# [Data for this task]
..............................

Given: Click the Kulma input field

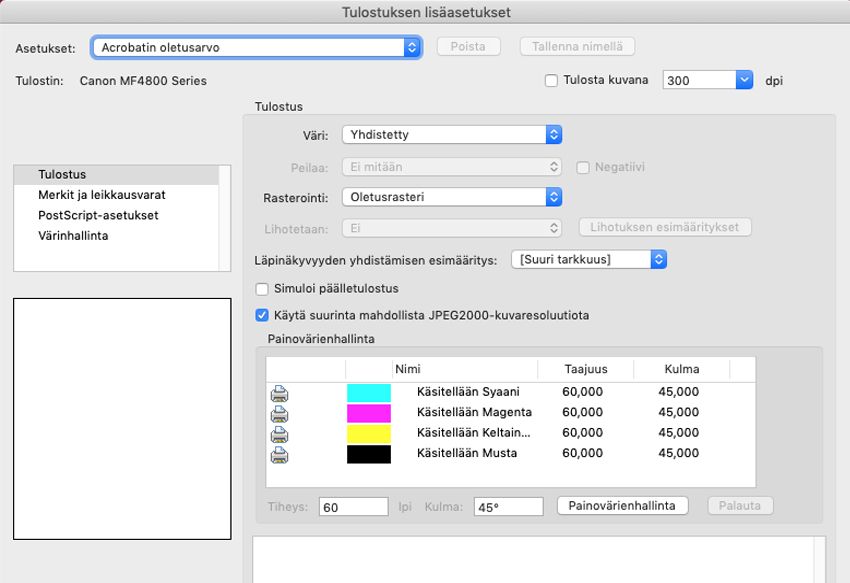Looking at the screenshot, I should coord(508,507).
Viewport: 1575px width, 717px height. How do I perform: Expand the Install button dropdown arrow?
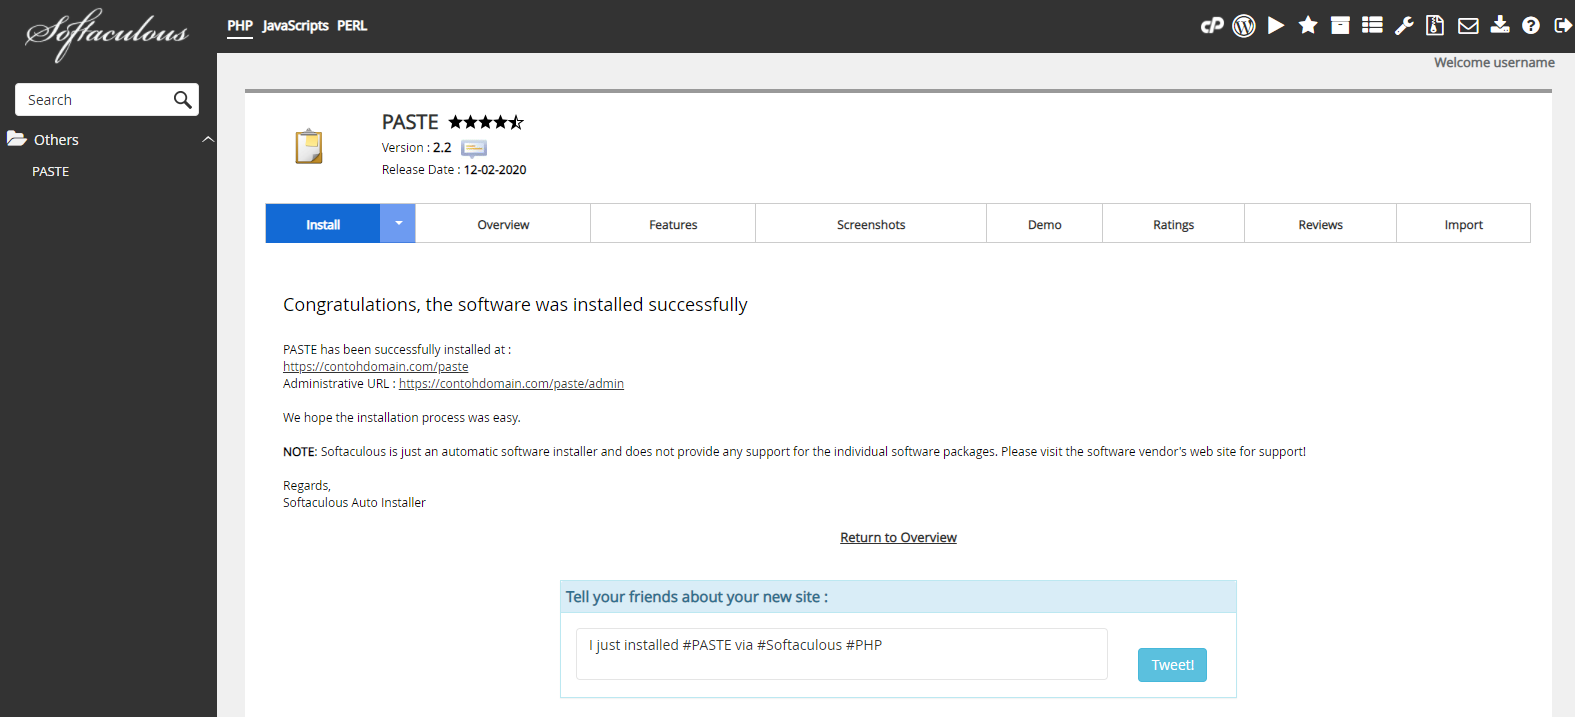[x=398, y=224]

..............................

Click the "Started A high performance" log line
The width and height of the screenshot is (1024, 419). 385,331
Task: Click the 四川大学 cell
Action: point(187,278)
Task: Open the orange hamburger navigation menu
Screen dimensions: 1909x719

..............................

# [Task to complete]
Look above for the line with "Task: Open the" and the line with "Screen dimensions: 1909x719"; transcribe both and all lines in between, exactly, and nothing else.

# [Solution for this exercise]
Task: Open the orange hamburger navigation menu
Screen dimensions: 1909x719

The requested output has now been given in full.